De acordo com nota de imprensa enviada às redações pela SRJHE, o investimento total previsto é de 65 milhões de euros. A secretária regional da Juventude, Habitação e Emprego, Maria João Carreiro, anunciou que foram lançados cerca de 150 procedimentos de concurso público, abrangendo projetos, revisões de projetos, empreitadas e fiscalização para a construção e reabilitação de habitações, bem como a infraestruturação de lotes para cedência.

O objetivo passa por disponibilizar um total de 767 respostas habitacionais que deverão estar concluídas, em execução ou a finalizar até 2026. A governante destaca que o maior investimento de sempre em habitação na região está a mobilizar o setor da construção civil.

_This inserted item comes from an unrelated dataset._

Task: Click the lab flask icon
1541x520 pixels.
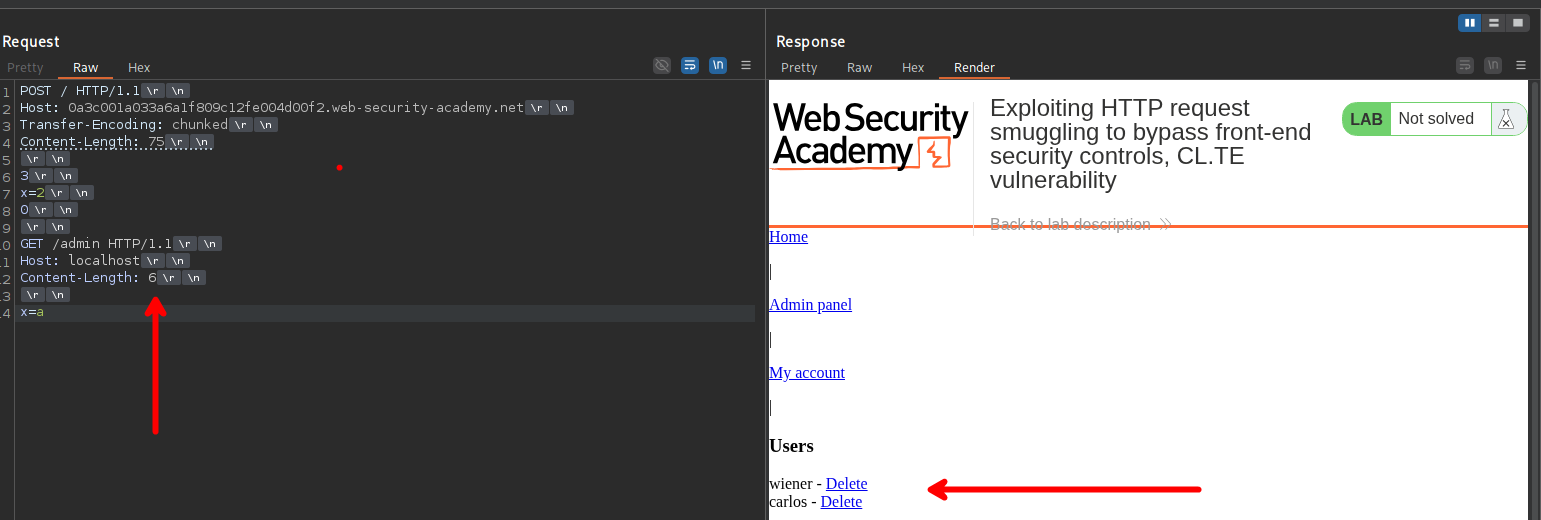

Entre as intervenções em curso, encontra-se a construção de 52 novos apartamentos no empreendimento Detráz os Mosteiros, na Ribeira Grande, num investimento de 6,3 milhões de euros com financiamento PRR. Estas habitações serão colocadas no mercado em regime de arrendamento com opção de compra para jovens e famílias de classe média.

Segundo a SRJHE, a conclusão deste empreendimento era aguardada desde 2008, e só foi possível avançar após a decisão do atual Governo de coligação PSD/CDS/PPM de adquirir o empreendimento ao IHRU numa única prestação, em vez das oito prestações anuais que tinham sido acordadas pela governação anterior em 2020.

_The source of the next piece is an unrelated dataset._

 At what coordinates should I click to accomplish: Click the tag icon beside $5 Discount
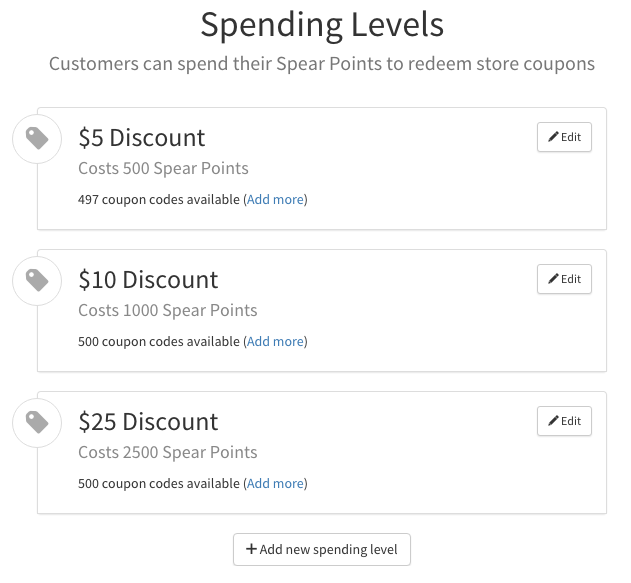click(37, 139)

Maria João Carreiro lembra, em comunicado, que o arranque da execução do PRR para habitação foi desafiante devido à necessidade de regularizar a propriedade de loteamentos inscritos no Plano, para os quais não existiam registos em favor da região, como era o caso de Detráz os Mosteiros.

Para 2026, o Governo regional propõe investir 66 milhões de euros em habitação no Plano e Orçamento da Região, o que representa um aumento de 28 milhões de euros face a 2025, visando aumentar a oferta habitacional em colaboração com cooperativas de habitação, autarquias e investimento privado, e apoiar famílias na aquisição, construção ou arrendamento de habitação própria permanente.